DATASET RECORDS:

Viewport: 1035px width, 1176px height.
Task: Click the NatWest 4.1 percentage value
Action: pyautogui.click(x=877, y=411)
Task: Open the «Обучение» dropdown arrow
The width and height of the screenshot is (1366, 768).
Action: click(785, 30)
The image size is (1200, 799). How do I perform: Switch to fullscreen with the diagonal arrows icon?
---
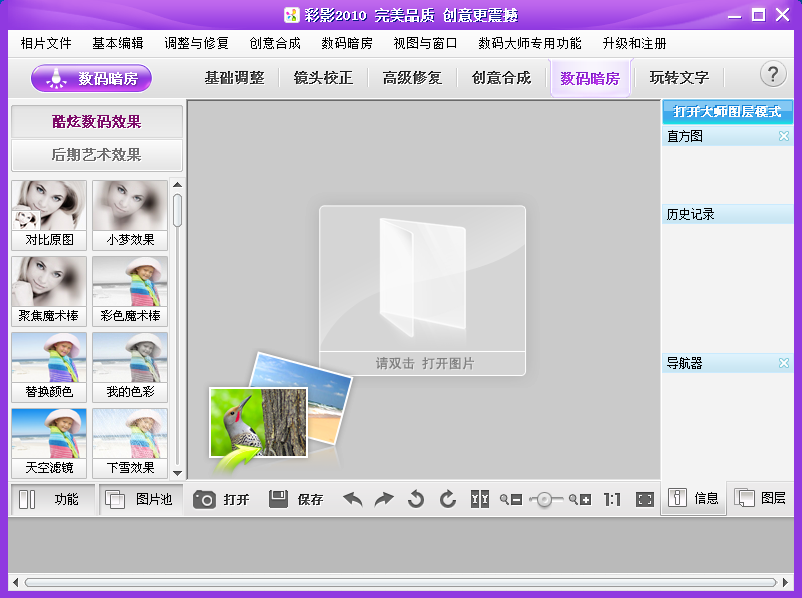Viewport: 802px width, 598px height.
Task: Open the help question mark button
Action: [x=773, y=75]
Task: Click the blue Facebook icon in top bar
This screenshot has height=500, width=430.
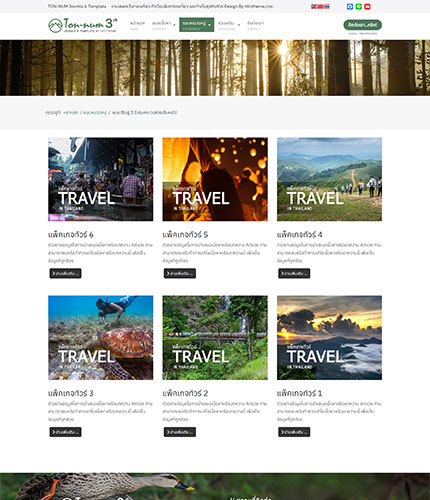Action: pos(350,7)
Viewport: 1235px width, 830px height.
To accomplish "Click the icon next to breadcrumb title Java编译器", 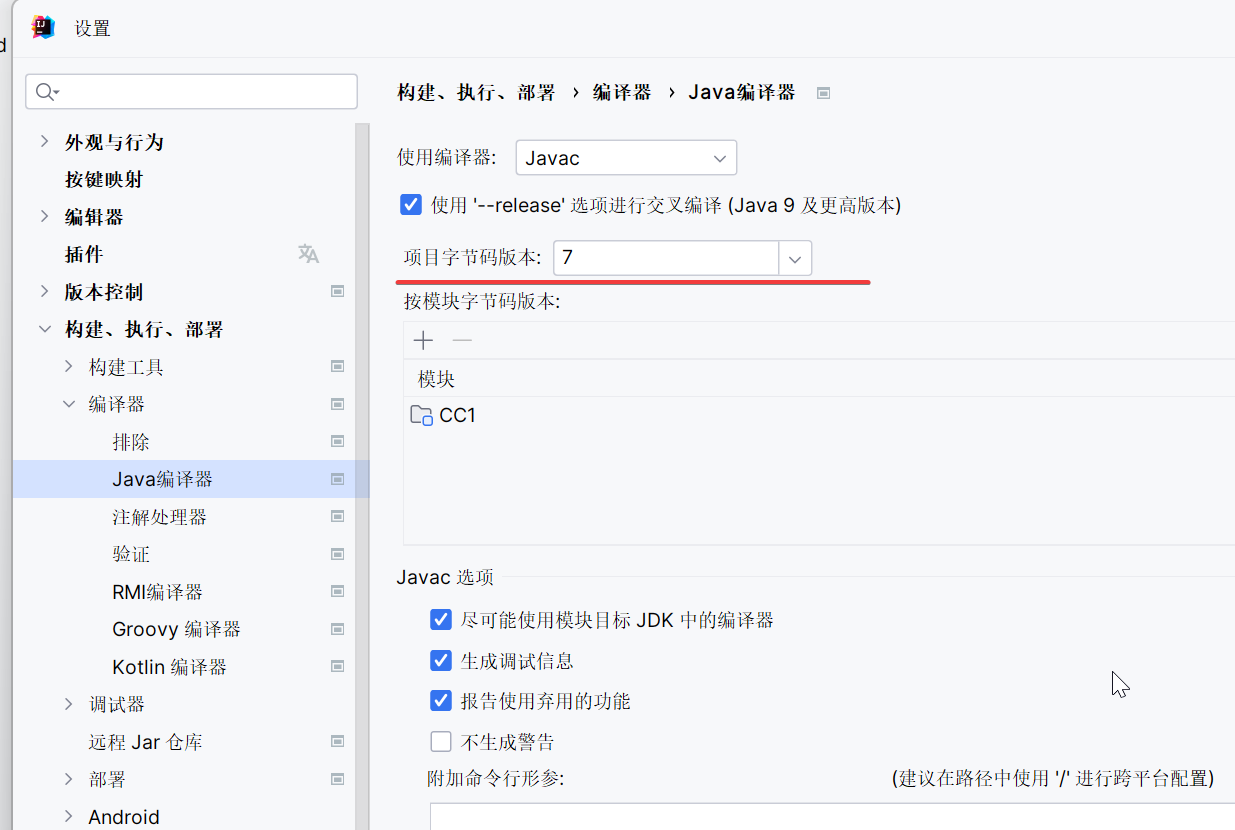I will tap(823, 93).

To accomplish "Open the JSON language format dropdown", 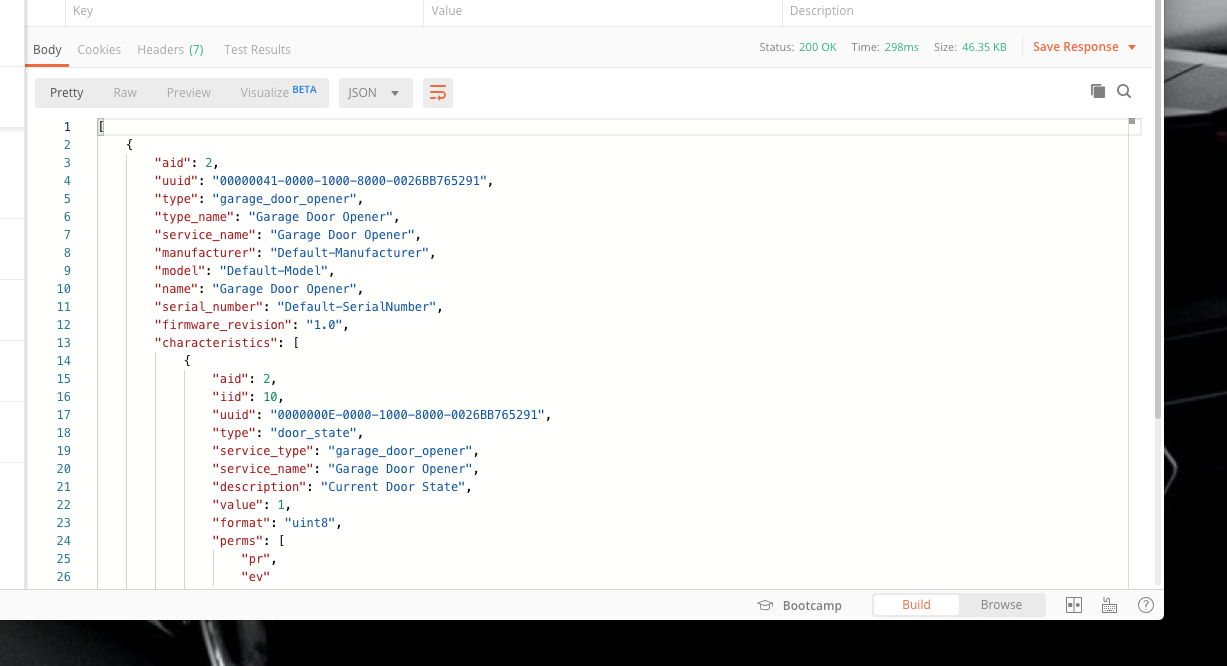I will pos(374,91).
==
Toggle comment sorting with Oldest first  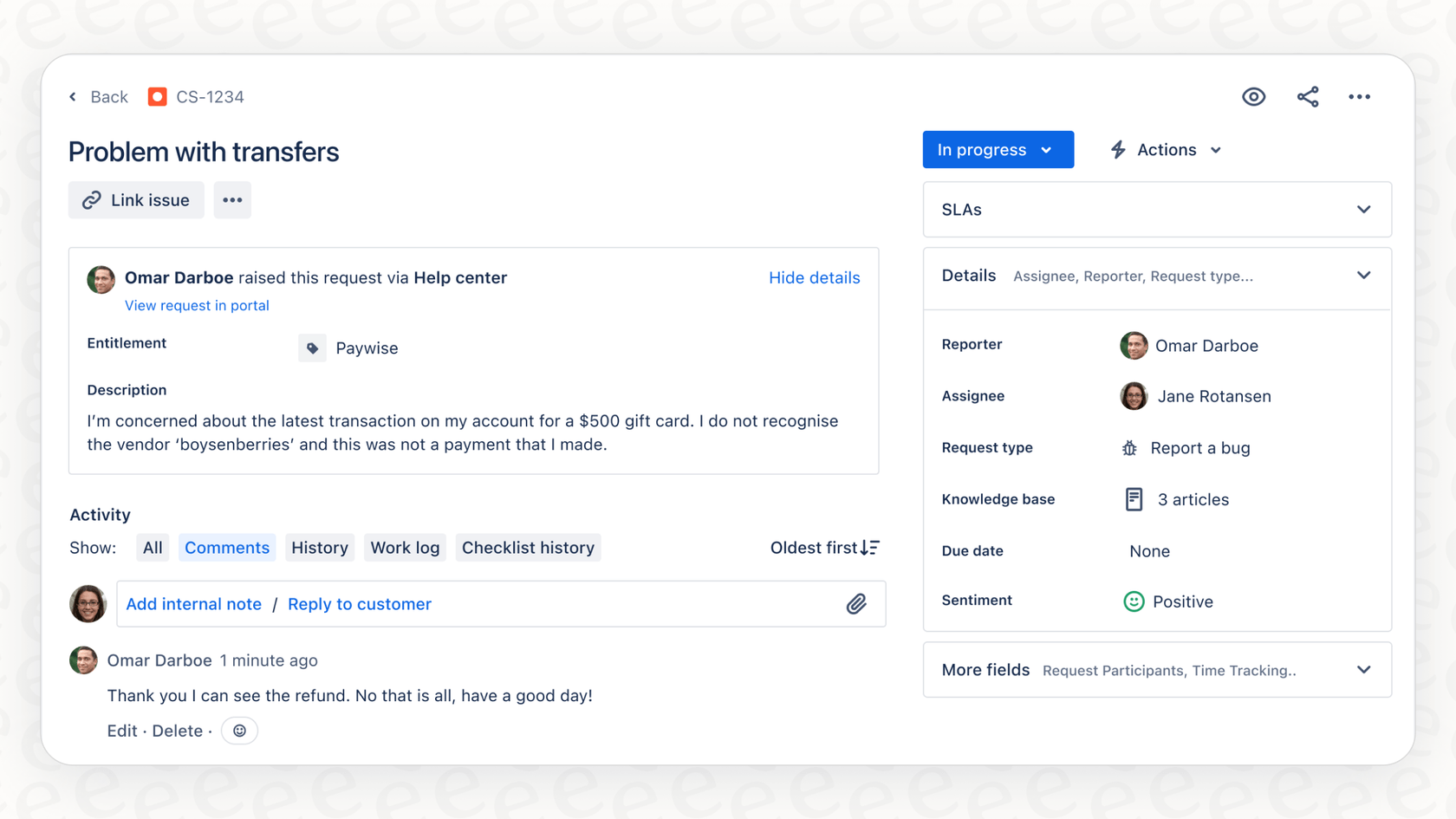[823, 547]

YOUR ASSIGNMENT: Only one part of the material above is to be transcribed, namely the lines starting with the line that has "The width and" and going on through the line that has "The image size", exactly as they stand.

TASK RESPONSE:
The width and height of the screenshot is (1366, 768).
Action: click(785, 30)
The image size is (1200, 799). How do I perform: Switch to fullscreen with the diagonal arrows icon?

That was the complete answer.